Esta situação é ainda mais inaceitável tendo em conta que são patentes as restrições que impedem a implantação de usos e atividades incompatíveis com a conservação dos valores naturais e também porque hoje existem Municípios que querem transformar estas limitações em oportunidades, marcando a diferença em relação a outros territórios.
A Quercus vê também com apreensão que a organização da oferta se faça numa lógica de centralismo administrativo, de mero registo de produtos e serviços, e não numa lógica participativa e colaborativa entre os diversos agentes, a qual deveria resultar na atribuição de um certificado – a marca Natural.PT – à Área Classificada.
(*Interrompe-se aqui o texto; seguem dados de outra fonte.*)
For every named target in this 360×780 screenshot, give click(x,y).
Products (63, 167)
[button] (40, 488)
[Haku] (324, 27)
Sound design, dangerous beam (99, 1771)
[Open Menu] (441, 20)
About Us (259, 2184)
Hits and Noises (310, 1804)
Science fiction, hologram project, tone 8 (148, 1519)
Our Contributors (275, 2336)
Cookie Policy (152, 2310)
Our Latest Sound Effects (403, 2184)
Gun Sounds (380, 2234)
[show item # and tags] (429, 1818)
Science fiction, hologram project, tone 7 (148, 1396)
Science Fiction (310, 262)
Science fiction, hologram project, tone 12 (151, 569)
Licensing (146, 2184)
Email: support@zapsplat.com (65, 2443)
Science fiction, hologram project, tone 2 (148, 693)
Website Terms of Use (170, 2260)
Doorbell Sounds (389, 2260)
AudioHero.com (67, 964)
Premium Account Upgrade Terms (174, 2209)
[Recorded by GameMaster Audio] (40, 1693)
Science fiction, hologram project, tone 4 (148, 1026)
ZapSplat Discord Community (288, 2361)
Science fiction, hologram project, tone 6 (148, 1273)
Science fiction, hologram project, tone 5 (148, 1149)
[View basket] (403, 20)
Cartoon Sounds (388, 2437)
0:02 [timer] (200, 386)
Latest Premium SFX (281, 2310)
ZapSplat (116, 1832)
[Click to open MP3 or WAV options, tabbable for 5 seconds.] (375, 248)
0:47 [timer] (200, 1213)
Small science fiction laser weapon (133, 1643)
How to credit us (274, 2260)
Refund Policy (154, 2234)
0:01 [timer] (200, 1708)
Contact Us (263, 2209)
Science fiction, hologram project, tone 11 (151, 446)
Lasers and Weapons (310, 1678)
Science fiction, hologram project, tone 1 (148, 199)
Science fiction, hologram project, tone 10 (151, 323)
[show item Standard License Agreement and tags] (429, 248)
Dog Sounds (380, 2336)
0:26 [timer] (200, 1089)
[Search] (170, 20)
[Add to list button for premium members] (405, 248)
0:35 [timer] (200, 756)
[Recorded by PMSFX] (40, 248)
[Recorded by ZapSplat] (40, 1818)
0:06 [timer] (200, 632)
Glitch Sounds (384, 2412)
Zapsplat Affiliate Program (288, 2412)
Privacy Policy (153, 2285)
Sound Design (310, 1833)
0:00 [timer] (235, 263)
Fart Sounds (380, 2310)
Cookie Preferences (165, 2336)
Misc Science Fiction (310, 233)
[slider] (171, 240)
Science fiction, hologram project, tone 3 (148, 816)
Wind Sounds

Tudo isto pressuporia trabalho prévio de envolvimento entre os Municípios, Juntas de Freguesia, operadores locais, área protegida, ONG’s, de forma a oferecer produtos e serviços organizados, atrativos e de excelente qualidade, naquilo que seria um processo, porventura mais longo, mas mais adequado às diferentes dinâmicas dos territórios em presença. Tal permitiria que as Áreas Classificadas pudessem entrar na rede em momento diferentes, até porque a sua inclusão só deveria premiar o mérito e a qualidade, resultando da articulação entre os diversos atores locais.
A marca Natural.PT deverá resultar do somatório das agregações de interesses, estrategicamente concertada em torno de cada uma das Áreas Classificadas e não meramente de uma listagem de aderentes com intervenções específicas.
Por outro lado, a Quercus tem também dúvidas sobre se o ICNF estará apto a operacionalizar este programa, face à sua crónica indisponibilidade de recursos humanos e financeiros. Como tal, seria importante ponderar a hipótese da gestão da marca ser objeto de uma concessão por concurso público a uma entidade com experiência e reconhecido mérito. Nesse cenário, ao ICNF ficaria reservado o papel, não menos importante, de regulação, acompanhamento de proximidade e de avaliação permanente da sua implementação, garantindo que não seriam desvirtuados os princípios orientadores do Natural.PT.
Neste contexto, a Quercus faz um apelo ao MAOTE para que repense esta opção pelo caminho mais fácil, definindo um novo modelo que alargue o programa de imediato a todas as Áreas Classificadas; que aceite a maturidade ambiental que se vem manifestando no País e que envolva os agentes locais e as Autarquias, promovendo uma estratégia de pequenos passos. Ainda há tempo para garantir que os financiamentos do Portugal 2020 não correspondam a uma oportunidade perdida de valorizar os territórios (quase um ¼ da área terrestre) que necessitam de uma atenção urgente e muito especial por parte das políticas públicas.
É com o pressuposto destas notas que se dará a participação da Quercus.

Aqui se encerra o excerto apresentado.